Exercise
Rewrite the records from their start through the line containing "Looking at the image, I should click on (842, 1794).", replacing "Where is" with "Where can I find" and keeping everything else unchanged.

--- START ---

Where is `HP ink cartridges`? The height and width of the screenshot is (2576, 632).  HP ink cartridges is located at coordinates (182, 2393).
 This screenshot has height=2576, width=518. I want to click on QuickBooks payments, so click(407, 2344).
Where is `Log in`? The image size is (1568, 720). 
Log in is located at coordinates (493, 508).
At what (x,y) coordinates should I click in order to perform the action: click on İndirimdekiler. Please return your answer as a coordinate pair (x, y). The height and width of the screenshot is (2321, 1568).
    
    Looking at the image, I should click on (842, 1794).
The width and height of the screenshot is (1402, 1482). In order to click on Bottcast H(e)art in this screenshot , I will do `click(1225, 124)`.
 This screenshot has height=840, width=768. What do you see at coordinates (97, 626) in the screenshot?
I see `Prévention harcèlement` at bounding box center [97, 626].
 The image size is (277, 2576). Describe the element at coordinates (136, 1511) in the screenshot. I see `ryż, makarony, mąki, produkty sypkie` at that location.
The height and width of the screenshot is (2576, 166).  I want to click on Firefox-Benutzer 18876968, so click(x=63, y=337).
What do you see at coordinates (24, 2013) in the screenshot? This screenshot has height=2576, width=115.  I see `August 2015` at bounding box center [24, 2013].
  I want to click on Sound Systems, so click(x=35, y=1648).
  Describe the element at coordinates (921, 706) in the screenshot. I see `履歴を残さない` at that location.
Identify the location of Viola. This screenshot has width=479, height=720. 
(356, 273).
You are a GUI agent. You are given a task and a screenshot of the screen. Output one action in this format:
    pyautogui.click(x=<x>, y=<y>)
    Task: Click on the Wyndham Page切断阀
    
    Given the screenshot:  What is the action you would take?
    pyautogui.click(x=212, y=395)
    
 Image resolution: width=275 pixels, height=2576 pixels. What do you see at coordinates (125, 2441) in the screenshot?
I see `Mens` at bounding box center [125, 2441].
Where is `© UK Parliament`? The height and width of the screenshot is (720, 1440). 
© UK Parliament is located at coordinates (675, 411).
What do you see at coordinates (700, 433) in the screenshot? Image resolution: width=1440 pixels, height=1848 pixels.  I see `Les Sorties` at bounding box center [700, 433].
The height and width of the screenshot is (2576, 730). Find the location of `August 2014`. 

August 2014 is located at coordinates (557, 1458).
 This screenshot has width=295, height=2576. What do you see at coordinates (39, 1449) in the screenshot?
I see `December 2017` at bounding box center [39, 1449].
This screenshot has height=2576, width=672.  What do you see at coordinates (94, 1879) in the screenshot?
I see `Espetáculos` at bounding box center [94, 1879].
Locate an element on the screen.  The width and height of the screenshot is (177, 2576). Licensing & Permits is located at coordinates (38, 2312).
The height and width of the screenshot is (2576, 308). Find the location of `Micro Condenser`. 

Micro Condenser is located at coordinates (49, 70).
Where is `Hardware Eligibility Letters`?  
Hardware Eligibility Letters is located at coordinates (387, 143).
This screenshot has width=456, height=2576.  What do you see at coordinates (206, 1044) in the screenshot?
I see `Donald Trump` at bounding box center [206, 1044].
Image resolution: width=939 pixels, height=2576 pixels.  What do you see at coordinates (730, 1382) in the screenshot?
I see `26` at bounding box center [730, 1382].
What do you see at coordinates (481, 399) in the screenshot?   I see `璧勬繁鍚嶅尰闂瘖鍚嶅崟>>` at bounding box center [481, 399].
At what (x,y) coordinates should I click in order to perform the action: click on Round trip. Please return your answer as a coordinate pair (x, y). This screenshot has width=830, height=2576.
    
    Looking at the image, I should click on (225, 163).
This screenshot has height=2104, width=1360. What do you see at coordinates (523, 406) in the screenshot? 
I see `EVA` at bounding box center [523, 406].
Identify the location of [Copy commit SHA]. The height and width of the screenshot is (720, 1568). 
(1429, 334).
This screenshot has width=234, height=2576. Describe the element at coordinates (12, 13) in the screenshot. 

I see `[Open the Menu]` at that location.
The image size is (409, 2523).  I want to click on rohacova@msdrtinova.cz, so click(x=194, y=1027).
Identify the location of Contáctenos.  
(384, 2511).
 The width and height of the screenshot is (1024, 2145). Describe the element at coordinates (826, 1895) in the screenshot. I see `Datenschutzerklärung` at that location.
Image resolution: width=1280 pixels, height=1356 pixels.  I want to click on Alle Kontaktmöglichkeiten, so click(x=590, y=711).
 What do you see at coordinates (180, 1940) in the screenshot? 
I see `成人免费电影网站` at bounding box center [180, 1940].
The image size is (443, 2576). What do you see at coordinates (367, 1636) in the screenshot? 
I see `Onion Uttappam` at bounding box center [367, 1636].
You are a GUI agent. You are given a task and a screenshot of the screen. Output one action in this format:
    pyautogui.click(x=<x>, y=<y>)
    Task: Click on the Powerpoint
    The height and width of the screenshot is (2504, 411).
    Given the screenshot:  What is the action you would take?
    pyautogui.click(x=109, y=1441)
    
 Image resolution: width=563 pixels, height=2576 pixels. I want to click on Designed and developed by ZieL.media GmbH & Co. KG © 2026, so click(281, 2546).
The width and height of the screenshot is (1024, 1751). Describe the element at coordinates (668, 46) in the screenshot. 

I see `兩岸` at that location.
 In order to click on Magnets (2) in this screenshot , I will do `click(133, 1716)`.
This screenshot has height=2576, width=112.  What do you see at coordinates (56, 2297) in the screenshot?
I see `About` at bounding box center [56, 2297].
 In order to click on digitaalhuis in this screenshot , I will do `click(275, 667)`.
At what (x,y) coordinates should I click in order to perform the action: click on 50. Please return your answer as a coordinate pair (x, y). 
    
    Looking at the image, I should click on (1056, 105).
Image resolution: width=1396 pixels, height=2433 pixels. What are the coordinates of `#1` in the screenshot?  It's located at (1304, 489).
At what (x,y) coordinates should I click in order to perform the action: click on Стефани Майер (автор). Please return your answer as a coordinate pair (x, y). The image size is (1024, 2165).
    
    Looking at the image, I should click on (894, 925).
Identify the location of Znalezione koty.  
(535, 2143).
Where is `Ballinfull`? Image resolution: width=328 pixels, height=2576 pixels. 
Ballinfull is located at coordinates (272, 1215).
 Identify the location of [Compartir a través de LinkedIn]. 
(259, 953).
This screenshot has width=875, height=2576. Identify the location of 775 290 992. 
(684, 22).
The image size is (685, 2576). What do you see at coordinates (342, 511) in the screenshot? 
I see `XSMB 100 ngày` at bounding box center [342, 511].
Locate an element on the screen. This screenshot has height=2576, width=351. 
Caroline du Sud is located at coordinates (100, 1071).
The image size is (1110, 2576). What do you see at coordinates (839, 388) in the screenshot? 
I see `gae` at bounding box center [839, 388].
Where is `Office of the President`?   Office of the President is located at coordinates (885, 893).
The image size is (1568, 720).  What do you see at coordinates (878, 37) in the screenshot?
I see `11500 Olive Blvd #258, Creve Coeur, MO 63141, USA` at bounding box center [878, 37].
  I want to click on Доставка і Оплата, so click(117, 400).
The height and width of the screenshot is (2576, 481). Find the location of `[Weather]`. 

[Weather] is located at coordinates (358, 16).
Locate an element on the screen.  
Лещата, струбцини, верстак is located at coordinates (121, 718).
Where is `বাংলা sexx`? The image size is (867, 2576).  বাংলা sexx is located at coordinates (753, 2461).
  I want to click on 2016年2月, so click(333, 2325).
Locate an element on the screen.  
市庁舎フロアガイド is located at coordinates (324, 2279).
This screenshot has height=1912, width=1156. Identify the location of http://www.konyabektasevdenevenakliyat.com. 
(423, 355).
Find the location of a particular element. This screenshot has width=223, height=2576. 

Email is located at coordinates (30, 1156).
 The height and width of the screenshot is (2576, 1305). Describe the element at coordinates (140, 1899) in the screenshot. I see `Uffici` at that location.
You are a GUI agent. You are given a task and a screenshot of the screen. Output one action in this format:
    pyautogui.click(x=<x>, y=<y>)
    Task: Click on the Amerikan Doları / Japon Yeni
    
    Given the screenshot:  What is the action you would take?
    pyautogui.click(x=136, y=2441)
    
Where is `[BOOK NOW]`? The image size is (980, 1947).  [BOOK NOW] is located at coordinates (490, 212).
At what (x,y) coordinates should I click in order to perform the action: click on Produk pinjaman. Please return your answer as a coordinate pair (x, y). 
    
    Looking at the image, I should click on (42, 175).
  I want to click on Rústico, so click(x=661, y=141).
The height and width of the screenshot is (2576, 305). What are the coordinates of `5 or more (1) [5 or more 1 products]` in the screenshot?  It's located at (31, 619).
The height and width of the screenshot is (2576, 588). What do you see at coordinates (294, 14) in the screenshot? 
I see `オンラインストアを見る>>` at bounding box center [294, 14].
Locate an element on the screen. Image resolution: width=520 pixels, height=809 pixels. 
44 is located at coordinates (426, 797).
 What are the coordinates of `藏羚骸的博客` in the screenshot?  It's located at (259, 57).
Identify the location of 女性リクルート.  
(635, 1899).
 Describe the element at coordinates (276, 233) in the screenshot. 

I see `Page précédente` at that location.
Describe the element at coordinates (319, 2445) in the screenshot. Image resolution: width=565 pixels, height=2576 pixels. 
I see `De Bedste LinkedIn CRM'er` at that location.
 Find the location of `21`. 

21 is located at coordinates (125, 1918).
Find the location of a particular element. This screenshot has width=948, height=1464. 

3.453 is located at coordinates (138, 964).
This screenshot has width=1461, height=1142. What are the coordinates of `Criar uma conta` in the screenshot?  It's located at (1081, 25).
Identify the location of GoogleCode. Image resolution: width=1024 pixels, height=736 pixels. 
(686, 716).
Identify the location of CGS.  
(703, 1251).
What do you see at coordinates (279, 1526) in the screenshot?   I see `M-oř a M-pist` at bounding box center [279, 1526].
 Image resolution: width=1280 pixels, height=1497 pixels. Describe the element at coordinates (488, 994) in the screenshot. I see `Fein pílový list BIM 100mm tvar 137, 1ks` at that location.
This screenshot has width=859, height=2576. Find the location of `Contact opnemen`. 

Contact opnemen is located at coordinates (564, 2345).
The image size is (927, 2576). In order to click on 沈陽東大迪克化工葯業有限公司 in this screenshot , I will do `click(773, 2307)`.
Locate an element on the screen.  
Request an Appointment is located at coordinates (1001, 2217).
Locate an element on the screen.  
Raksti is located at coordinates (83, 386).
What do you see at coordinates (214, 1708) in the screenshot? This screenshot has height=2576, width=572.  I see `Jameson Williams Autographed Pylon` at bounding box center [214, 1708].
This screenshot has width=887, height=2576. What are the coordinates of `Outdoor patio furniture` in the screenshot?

--- END ---

Answer to the problem
Where can I find `HP ink cartridges`? The height and width of the screenshot is (2576, 632).  HP ink cartridges is located at coordinates (182, 2393).
 This screenshot has height=2576, width=518. I want to click on QuickBooks payments, so click(407, 2344).
Where can I find `Log in`? The image size is (1568, 720). 
Log in is located at coordinates (493, 508).
At what (x,y) coordinates should I click in order to perform the action: click on İndirimdekiler. Please return your answer as a coordinate pair (x, y). The height and width of the screenshot is (2321, 1568).
    
    Looking at the image, I should click on (842, 1794).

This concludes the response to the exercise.